▶ [RECORDS TO PROCESS]

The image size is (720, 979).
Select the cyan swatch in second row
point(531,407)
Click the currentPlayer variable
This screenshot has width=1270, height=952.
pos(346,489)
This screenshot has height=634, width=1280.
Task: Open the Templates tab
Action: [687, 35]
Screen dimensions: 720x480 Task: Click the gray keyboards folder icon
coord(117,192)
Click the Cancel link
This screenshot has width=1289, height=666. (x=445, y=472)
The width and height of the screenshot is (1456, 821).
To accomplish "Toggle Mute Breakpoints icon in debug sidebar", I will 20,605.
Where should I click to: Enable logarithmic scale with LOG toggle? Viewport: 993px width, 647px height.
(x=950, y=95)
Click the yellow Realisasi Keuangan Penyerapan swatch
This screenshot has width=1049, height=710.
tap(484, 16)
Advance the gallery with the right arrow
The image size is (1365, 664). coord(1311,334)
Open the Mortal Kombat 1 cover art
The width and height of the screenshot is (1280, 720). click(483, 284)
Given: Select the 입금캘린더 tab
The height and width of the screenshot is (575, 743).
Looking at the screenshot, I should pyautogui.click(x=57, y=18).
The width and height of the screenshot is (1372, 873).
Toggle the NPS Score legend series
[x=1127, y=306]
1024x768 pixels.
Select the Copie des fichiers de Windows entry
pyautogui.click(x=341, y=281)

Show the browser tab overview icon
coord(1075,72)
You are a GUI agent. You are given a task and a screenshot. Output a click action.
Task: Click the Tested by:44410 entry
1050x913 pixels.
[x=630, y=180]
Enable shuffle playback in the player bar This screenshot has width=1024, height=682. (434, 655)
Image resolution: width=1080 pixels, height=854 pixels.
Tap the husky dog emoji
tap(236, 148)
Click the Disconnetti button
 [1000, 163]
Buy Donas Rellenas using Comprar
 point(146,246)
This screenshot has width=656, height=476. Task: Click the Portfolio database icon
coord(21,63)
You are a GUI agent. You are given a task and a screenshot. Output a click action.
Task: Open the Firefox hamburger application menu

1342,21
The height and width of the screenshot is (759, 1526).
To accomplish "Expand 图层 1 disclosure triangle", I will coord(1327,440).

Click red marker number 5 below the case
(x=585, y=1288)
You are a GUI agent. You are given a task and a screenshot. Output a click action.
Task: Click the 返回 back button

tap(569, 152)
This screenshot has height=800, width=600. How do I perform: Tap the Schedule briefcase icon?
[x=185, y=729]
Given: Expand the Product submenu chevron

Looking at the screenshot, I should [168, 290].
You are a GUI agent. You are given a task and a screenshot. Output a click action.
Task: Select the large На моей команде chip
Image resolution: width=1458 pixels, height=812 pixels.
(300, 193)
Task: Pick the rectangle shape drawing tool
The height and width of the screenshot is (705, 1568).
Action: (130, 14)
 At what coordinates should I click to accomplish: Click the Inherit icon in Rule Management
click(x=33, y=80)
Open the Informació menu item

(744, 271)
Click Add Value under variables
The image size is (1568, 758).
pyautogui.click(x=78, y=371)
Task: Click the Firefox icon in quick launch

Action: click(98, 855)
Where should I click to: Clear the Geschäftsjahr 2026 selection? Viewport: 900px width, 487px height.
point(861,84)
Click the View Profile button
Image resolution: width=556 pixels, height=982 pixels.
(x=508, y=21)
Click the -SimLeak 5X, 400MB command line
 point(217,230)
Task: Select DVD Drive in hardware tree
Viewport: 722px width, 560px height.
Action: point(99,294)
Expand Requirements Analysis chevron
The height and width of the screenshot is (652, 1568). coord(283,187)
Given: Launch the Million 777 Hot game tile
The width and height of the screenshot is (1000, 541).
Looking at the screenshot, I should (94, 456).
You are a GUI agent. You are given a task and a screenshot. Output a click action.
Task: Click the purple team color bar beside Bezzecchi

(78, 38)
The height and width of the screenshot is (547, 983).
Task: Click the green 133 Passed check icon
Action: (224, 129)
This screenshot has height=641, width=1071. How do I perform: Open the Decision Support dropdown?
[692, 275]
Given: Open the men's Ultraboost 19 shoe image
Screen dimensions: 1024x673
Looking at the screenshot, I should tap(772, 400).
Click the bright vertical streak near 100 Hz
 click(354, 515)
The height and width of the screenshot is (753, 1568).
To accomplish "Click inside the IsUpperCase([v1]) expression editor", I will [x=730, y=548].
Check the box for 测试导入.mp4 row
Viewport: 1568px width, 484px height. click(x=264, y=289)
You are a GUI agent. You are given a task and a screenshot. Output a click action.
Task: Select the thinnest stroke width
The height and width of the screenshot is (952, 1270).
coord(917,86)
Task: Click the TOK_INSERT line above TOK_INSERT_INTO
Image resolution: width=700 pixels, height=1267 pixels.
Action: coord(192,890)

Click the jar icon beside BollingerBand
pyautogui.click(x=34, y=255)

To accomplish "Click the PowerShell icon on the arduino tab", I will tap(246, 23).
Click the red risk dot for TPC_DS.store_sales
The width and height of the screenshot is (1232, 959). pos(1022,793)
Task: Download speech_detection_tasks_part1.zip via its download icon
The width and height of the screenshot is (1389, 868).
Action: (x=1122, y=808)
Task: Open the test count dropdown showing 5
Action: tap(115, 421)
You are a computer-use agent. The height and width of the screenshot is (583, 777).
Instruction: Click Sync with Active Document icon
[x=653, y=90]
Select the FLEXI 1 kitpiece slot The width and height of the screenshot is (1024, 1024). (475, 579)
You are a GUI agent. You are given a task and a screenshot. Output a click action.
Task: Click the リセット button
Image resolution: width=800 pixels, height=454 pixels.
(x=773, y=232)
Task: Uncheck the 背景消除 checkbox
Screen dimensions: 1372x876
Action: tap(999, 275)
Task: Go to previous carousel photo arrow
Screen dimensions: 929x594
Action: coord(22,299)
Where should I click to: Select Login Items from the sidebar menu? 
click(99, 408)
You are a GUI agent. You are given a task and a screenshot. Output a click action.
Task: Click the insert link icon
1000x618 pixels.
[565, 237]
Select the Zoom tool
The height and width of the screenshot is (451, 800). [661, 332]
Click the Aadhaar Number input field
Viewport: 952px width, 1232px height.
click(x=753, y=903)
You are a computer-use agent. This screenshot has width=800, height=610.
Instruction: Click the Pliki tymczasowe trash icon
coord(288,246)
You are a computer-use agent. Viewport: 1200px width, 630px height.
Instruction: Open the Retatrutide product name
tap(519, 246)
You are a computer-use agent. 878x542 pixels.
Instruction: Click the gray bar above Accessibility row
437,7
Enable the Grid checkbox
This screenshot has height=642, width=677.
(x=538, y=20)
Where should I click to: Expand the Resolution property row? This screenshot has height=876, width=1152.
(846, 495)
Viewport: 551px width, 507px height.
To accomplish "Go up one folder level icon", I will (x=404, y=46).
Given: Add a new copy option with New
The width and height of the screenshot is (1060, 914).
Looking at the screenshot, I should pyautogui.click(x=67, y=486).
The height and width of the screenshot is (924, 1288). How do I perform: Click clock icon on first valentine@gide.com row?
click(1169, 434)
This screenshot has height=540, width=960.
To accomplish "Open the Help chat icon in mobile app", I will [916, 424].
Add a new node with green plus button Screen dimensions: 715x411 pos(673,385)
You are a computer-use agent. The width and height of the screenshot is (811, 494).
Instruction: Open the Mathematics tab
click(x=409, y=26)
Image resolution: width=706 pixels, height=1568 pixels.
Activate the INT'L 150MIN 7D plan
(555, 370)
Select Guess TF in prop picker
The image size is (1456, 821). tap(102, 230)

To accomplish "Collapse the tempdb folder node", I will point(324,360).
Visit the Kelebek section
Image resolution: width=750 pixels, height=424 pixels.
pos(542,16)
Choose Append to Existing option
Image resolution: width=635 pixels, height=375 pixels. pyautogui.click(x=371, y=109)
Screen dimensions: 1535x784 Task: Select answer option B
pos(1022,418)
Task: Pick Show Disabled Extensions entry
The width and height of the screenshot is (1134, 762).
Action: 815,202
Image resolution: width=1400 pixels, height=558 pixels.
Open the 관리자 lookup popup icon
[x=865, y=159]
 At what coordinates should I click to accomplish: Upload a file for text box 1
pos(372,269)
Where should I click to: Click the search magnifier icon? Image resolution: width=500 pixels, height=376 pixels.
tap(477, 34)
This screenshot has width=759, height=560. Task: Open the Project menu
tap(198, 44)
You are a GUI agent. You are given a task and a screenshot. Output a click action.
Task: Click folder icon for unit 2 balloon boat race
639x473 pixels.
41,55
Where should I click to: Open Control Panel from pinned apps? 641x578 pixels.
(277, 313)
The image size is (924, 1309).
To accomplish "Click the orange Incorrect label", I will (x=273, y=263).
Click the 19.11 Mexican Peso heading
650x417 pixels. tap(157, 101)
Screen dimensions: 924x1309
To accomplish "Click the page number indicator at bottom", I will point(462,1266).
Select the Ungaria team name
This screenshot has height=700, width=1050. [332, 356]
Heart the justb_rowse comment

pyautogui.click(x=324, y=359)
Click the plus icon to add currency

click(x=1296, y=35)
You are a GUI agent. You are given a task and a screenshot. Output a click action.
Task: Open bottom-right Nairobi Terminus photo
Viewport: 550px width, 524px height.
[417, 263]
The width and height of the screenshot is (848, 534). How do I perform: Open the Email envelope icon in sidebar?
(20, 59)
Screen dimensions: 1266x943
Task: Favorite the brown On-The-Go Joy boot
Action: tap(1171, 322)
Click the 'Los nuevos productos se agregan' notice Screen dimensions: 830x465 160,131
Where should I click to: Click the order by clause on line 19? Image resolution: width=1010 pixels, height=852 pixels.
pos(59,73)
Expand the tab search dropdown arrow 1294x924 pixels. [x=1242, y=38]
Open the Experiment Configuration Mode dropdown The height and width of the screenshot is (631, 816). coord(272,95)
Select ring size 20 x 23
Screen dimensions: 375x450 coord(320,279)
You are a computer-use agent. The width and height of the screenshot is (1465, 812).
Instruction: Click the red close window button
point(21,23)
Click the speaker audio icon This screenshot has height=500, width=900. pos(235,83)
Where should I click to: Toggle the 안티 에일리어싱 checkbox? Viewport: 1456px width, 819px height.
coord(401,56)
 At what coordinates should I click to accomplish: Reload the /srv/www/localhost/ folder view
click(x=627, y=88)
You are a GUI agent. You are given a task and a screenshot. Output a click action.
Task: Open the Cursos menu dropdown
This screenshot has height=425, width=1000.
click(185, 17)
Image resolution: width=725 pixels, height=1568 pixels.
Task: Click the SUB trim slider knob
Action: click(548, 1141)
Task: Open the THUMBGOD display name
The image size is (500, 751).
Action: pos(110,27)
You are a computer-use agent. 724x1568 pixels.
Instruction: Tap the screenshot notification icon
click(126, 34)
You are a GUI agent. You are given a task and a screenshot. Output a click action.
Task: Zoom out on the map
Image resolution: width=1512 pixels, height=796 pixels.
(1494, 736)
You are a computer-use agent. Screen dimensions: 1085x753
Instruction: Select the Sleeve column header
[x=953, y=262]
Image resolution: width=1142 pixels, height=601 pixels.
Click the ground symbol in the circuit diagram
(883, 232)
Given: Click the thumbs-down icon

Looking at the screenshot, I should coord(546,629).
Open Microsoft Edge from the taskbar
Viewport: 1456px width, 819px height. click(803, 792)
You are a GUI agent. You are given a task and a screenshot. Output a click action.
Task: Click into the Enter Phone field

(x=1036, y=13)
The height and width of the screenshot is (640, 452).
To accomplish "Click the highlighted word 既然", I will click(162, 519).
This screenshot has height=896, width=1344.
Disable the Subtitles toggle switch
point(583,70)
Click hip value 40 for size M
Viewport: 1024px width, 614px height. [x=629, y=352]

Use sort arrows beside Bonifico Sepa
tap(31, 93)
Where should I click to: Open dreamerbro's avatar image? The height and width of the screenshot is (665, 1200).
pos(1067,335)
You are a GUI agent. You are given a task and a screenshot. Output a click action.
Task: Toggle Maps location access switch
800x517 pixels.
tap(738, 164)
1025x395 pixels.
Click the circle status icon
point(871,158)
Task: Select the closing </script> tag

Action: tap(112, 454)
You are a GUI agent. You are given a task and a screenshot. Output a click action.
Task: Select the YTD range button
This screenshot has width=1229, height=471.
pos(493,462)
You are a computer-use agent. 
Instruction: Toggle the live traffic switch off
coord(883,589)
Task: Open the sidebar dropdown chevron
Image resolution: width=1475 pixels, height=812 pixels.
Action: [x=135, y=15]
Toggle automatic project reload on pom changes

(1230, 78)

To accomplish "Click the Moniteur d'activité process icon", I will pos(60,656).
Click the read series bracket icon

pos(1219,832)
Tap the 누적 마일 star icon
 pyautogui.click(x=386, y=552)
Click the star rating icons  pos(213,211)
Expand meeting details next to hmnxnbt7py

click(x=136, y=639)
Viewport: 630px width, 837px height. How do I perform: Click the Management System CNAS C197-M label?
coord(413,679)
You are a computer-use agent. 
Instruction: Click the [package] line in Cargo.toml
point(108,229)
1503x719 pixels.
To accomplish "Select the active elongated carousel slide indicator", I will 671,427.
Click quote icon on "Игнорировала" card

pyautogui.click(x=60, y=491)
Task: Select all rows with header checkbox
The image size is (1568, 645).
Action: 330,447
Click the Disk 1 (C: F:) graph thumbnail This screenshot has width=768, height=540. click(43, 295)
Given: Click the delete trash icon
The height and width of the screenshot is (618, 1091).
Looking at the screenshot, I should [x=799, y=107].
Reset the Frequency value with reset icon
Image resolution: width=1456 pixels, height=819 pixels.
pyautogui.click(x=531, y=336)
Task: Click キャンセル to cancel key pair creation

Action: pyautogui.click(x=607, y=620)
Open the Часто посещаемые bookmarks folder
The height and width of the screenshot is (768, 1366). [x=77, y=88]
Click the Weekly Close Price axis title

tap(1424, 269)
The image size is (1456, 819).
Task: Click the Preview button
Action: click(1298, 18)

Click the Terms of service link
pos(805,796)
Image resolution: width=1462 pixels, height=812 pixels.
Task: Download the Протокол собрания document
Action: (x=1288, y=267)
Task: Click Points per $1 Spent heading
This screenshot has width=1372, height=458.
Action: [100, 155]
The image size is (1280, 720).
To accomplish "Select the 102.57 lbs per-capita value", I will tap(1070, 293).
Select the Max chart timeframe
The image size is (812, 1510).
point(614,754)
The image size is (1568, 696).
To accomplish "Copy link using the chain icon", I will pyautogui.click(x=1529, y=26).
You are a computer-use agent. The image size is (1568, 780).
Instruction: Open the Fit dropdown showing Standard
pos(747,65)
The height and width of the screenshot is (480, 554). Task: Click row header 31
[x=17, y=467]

▶ [EXERCISE OBJECTIVE]
Can you update the part of the data that runs from its start through the line containing "[1000, 163]", replacing "swatch" with "color sample" and changing nothing else? Return only those lines.

▶ [FULL OUTPUT]
The image size is (720, 979).
Select the cyan color sample in second row
point(531,407)
Click the currentPlayer variable
This screenshot has width=1270, height=952.
pos(346,489)
This screenshot has height=634, width=1280.
Task: Open the Templates tab
Action: [687, 35]
Screen dimensions: 720x480 Task: Click the gray keyboards folder icon
coord(117,192)
Click the Cancel link
This screenshot has width=1289, height=666. (x=445, y=472)
The width and height of the screenshot is (1456, 821).
To accomplish "Toggle Mute Breakpoints icon in debug sidebar", I will 20,605.
Where should I click to: Enable logarithmic scale with LOG toggle? Viewport: 993px width, 647px height.
(x=950, y=95)
Click the yellow Realisasi Keuangan Penyerapan color sample
This screenshot has width=1049, height=710.
tap(484, 16)
Advance the gallery with the right arrow
The image size is (1365, 664). coord(1311,334)
Open the Mortal Kombat 1 cover art
The width and height of the screenshot is (1280, 720). click(483, 284)
Given: Select the 입금캘린더 tab
The height and width of the screenshot is (575, 743).
Looking at the screenshot, I should pyautogui.click(x=57, y=18).
The width and height of the screenshot is (1372, 873).
Toggle the NPS Score legend series
[x=1127, y=306]
1024x768 pixels.
Select the Copie des fichiers de Windows entry
pyautogui.click(x=341, y=281)

Show the browser tab overview icon
coord(1075,72)
You are a GUI agent. You are given a task and a screenshot. Output a click action.
Task: Click the Tested by:44410 entry
1050x913 pixels.
[x=630, y=180]
Enable shuffle playback in the player bar This screenshot has width=1024, height=682. (434, 655)
Image resolution: width=1080 pixels, height=854 pixels.
Tap the husky dog emoji
tap(236, 148)
Click the Disconnetti button
 [1000, 163]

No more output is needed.